* Document extract *
Start of Block

Spinal Muscular Atrophy (SMA)

What is spinal muscular atrophy?

Spinal muscular atrophy (SMA) is a rare genetic condition in which muscles throughout the body are weakened because cells in the spinal cord and brainstem do not work properly. SMA is the number one genetic cause of infant mortality.

There are four types of SMA:

  • Type 1 is the most severe form of SMA. It’s sometimes called Werdnig-Hoffmann disease. Children with type 1 have limited movement, can’t sit without support, and have trouble breathing, feeding and swallowing. Symptoms begin within months after birth. Many children with type 1 do not live past age 2.
  • Type 2 is an intermediate form of SMA. Children with this type may sit without support at some point but cannot walk on their own. Symptoms typically start between 6 and 18 months of age. Depending on the severity of symptoms, children with type 2 may have a normal life span.
  • Type 3 is a milder form of SMA. It’s also known as Kugelberg-Welander disease and resembles muscular dystrophy. While children with type 3 usually are able to walk, most have some difficulty walking. Some may eventually need to use a wheelchair. Symptoms usually appear around 18 months of age or in early childhood. Children with this type of SMA generally have an almost normal life expectancy.

End of Block

* Recorded data *

Start of Block

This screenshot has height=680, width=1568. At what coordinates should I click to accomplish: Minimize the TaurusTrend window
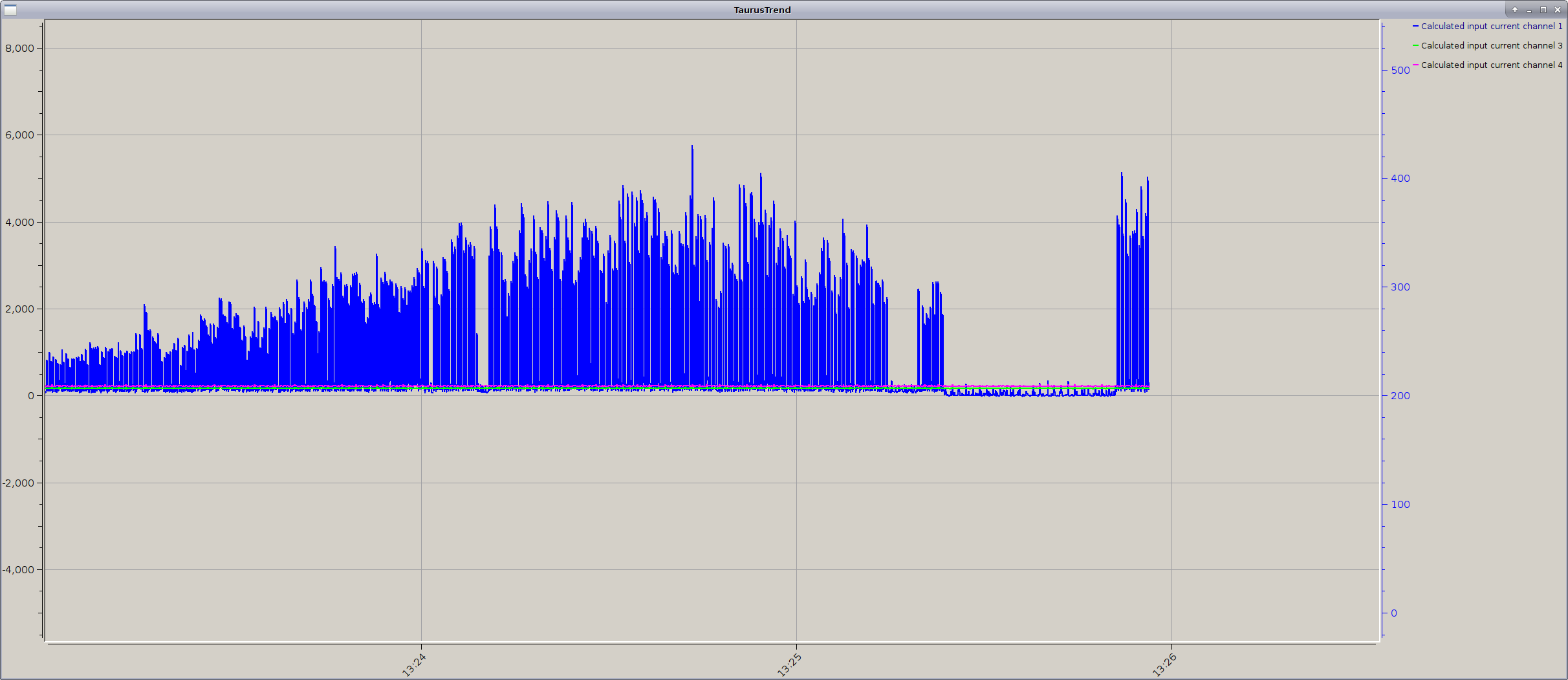1529,10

End of Block

* What this exercise asks *
**1)** Reproduce the passage from the text on spinal muscular atrophy that begins with the words "There are four" and ends after the words "past age 2.".
**2)** In the text on spinal muscular atrophy, what other name is given for type 3 SMA?

* Solutions to the exercise *
**1)**
There are four types of SMA:

  • Type 1 is the most severe form of SMA. It’s sometimes called Werdnig-Hoffmann disease. Children with type 1 have limited movement, can’t sit without support, and have trouble breathing, feeding and swallowing. Symptoms begin within months after birth. Many children with type 1 do not live past age 2.

**2)** Kugelberg-Welander disease